GIVEN INSTRUCTION :: Copy the rows below word for word, starting with the line that contains "Identify the location of the slider" and ending with the line that contains "coordinates (1222, 26).", both lines included.

DATA TO USE ::

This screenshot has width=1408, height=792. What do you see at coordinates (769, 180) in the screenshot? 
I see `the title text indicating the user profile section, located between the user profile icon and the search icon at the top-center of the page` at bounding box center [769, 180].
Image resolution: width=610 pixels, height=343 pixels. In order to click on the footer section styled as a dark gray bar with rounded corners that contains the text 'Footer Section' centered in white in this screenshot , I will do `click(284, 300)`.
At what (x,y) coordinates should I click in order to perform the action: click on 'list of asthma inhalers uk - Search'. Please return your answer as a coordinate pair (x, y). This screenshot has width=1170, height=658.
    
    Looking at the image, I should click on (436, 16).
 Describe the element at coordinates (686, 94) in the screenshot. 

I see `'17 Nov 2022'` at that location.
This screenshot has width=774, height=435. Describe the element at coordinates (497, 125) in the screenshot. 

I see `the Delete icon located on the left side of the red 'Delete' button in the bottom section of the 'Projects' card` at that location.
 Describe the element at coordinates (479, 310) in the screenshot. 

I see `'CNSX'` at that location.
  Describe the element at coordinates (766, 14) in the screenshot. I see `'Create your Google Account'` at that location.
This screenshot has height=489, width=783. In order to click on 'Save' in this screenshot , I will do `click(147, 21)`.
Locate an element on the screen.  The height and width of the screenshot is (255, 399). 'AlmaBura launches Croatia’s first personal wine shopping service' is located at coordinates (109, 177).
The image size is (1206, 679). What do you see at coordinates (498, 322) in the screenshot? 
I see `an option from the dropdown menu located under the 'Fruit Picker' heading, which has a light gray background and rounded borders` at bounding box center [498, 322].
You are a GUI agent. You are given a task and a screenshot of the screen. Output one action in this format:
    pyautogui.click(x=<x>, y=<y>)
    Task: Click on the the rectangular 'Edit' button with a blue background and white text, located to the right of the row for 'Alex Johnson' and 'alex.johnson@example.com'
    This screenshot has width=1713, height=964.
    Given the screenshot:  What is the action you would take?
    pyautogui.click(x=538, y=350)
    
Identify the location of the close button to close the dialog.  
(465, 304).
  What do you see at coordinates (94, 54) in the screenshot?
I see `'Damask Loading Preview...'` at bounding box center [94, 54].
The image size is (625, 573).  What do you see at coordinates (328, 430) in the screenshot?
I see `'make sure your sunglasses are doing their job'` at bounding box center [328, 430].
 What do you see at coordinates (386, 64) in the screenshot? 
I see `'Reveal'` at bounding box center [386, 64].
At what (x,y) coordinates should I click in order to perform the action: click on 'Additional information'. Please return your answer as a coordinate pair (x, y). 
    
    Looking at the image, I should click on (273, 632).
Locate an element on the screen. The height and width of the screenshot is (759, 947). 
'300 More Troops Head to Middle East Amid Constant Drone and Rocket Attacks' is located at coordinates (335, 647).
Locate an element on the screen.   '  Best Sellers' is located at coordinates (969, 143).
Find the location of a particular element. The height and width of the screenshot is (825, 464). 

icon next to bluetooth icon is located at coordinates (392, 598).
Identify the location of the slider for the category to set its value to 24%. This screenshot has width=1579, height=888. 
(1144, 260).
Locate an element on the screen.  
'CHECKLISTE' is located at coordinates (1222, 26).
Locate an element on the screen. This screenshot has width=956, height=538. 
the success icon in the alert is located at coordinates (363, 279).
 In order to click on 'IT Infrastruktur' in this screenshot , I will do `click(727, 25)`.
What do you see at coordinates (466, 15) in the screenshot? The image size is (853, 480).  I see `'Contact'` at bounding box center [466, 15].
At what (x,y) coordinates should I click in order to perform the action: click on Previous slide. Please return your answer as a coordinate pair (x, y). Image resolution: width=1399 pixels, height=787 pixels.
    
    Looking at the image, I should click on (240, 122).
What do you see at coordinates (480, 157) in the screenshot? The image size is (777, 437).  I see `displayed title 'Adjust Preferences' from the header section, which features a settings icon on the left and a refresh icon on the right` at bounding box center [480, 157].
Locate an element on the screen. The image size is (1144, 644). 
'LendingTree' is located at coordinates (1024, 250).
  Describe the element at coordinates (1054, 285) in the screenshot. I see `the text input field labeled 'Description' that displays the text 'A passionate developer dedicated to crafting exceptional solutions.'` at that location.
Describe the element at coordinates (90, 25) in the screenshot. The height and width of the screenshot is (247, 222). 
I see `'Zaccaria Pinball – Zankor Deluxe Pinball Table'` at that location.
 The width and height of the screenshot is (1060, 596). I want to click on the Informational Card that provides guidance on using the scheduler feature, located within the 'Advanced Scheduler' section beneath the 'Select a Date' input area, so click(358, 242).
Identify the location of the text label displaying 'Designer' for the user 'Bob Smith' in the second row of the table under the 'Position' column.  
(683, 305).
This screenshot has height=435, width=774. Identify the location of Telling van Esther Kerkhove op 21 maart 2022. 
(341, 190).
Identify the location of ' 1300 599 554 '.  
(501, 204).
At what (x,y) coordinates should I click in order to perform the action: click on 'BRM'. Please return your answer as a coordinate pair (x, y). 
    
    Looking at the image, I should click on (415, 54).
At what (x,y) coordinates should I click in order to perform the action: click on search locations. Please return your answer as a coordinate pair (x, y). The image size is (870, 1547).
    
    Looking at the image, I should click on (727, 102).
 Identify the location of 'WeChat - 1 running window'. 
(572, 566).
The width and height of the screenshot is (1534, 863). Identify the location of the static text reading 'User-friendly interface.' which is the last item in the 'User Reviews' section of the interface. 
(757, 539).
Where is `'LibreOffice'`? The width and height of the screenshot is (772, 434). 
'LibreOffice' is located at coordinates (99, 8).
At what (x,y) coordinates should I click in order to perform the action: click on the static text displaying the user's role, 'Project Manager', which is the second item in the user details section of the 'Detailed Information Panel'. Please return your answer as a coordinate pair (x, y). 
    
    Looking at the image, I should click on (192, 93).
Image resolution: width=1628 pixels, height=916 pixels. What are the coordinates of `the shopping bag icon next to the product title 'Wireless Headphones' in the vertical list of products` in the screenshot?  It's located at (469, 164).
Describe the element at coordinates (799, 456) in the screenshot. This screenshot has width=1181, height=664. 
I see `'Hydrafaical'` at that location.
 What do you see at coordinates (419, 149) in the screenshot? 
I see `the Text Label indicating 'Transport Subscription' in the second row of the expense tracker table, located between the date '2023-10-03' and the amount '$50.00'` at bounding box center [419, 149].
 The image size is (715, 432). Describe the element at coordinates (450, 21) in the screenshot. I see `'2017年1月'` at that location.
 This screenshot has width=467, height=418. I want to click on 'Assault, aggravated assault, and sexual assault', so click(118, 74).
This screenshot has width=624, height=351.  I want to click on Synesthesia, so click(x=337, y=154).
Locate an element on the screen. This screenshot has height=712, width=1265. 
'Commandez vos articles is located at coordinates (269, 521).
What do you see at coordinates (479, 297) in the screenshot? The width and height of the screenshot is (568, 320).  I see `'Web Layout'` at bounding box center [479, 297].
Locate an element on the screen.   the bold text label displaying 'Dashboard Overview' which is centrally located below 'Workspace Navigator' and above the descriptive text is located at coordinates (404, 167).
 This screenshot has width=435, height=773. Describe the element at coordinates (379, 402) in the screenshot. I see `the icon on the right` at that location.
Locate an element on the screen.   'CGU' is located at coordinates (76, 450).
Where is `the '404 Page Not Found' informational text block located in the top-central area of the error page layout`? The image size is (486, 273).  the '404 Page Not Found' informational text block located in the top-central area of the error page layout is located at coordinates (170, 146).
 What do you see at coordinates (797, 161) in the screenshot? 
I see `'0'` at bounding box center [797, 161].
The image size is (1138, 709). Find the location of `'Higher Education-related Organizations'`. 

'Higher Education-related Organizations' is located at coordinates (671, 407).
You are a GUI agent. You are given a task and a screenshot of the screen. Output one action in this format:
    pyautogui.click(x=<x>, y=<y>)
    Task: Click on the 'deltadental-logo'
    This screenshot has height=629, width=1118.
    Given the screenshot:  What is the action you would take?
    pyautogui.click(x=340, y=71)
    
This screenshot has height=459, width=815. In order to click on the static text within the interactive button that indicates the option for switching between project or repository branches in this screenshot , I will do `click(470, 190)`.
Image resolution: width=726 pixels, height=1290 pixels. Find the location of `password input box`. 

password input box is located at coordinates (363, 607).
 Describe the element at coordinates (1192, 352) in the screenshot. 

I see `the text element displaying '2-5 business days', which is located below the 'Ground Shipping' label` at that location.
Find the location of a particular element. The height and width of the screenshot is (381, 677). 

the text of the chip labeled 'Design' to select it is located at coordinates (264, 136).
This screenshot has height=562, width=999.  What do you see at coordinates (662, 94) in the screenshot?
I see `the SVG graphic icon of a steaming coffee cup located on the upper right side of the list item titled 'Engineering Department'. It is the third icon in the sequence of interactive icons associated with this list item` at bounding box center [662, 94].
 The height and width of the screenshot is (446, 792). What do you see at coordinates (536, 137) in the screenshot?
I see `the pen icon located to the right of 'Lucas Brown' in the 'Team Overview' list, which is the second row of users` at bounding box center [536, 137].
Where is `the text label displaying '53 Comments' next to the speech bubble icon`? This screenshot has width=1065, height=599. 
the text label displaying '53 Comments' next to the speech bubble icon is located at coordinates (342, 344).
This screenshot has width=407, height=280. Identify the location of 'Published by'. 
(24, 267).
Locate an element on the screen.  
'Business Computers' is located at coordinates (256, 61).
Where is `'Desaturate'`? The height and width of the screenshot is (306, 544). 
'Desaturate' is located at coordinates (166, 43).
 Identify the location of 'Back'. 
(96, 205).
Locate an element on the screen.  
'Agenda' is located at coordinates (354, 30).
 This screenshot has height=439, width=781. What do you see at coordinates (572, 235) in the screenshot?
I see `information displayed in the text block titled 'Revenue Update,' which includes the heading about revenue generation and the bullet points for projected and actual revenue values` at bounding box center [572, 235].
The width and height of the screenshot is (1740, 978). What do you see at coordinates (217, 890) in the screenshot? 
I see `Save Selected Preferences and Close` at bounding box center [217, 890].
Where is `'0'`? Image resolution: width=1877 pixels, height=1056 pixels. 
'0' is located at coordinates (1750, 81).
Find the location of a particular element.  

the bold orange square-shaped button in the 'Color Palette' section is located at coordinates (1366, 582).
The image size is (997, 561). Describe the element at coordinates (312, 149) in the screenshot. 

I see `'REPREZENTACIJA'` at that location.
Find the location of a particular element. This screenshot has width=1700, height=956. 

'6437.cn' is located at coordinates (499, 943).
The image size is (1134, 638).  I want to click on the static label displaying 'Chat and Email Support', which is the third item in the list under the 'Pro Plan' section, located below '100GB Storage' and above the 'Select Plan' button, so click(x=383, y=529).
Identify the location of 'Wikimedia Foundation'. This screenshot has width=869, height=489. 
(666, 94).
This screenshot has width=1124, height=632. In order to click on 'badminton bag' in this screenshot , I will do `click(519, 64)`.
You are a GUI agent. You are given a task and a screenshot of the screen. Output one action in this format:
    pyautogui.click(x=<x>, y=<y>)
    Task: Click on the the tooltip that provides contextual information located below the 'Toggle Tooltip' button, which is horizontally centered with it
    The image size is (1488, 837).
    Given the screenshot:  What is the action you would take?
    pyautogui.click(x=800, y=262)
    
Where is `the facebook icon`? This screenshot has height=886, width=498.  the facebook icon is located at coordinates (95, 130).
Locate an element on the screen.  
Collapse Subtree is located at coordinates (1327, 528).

RESPONSE ::
Identify the location of the slider for the category to set its value to 24%. This screenshot has width=1579, height=888. 
(1144, 260).
Locate an element on the screen.  
'CHECKLISTE' is located at coordinates (1222, 26).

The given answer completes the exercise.